Exercise objective:
Would you please copy each line of the listing that mentions "gewicht"?

======== Extracted entries

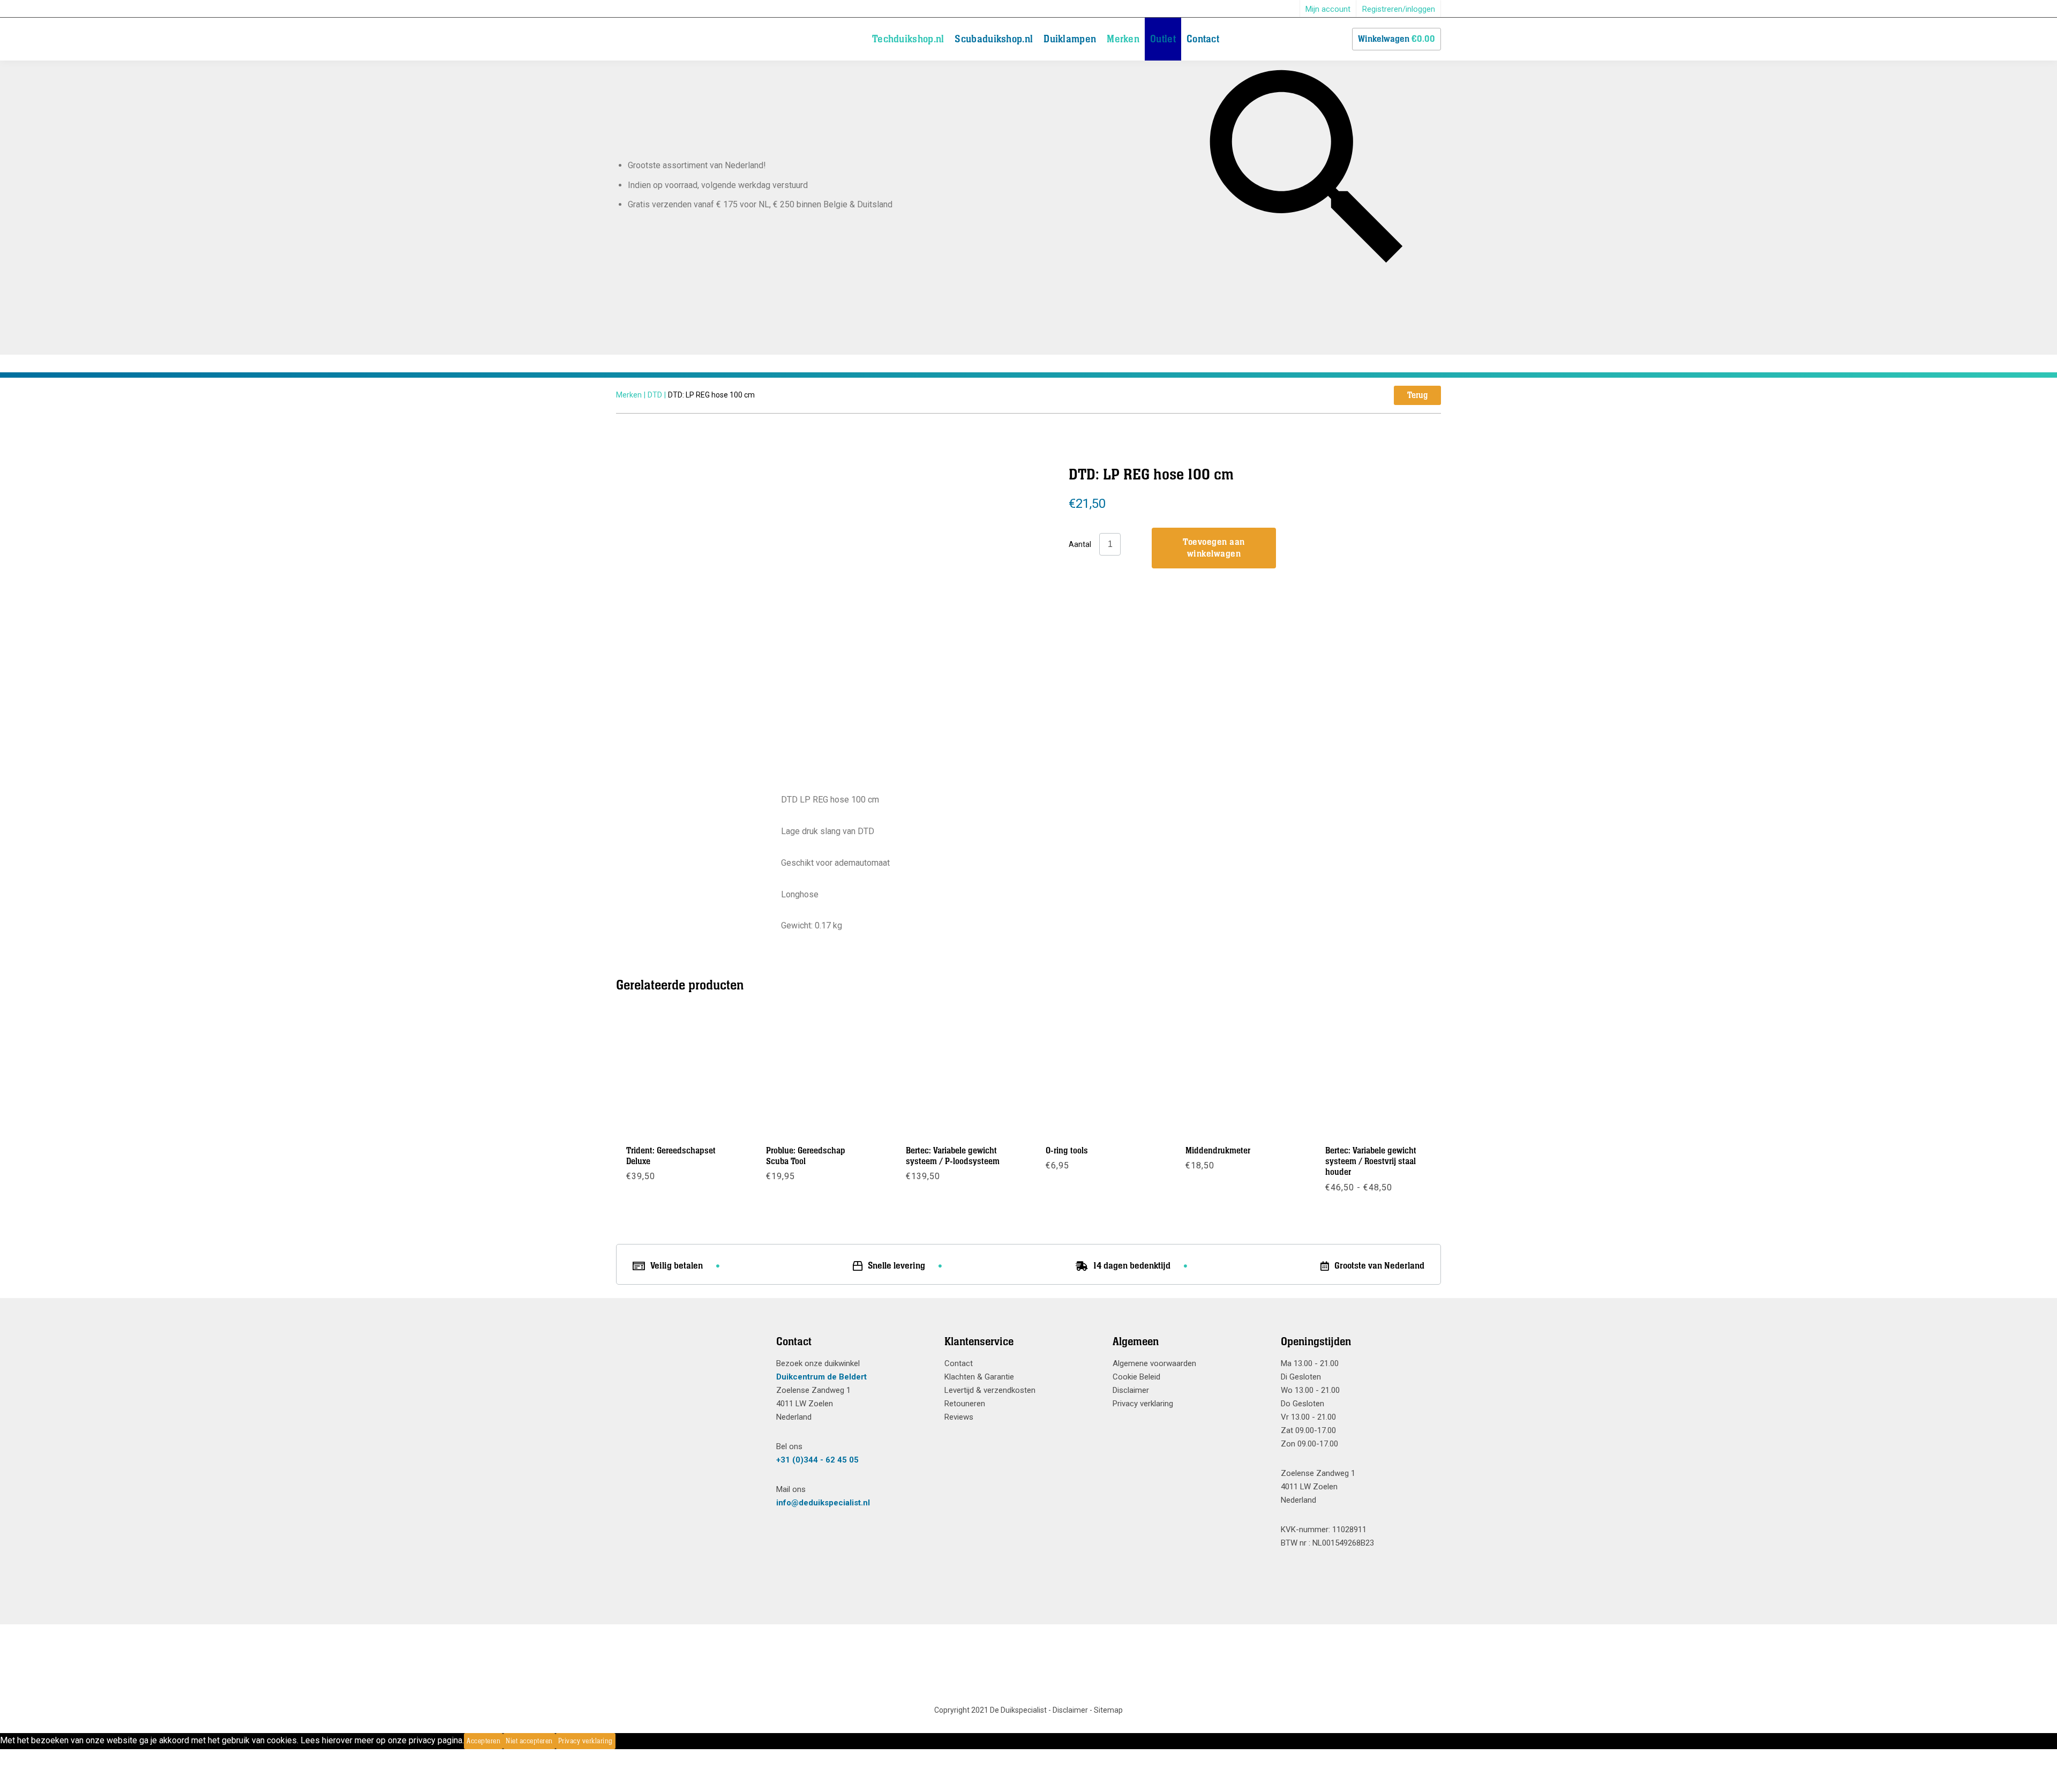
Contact (1203, 39)
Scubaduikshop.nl (994, 39)
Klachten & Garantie (979, 1377)
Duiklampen (1069, 39)
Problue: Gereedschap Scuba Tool (805, 1156)
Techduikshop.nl (908, 39)
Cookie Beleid (1136, 1377)
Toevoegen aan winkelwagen (1214, 548)
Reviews (958, 1417)
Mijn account (1327, 9)
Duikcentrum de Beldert (821, 1377)
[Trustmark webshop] (688, 1361)
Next (975, 566)
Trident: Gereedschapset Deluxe (671, 1156)
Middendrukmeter (1217, 1150)
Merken (1123, 39)
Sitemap (1108, 1710)
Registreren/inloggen (1398, 9)
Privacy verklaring (1143, 1403)
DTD (655, 395)
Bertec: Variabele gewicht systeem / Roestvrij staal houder (1370, 1161)
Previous (794, 566)
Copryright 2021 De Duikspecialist (990, 1710)
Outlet (1163, 39)
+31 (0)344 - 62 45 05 (817, 1460)
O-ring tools (1067, 1150)
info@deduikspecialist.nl (823, 1503)
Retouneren (964, 1403)
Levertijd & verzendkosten (989, 1390)
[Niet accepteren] (618, 1741)
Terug (1417, 395)
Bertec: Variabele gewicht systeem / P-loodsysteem (953, 1156)
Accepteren (483, 1741)
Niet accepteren (529, 1741)
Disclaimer (1131, 1390)
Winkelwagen (1396, 39)
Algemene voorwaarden (1154, 1363)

================

Exercise output:
Bertec: Variabele gewicht systeem / Roestvrij staal houder (1370, 1161)
Bertec: Variabele gewicht systeem / P-loodsysteem (953, 1156)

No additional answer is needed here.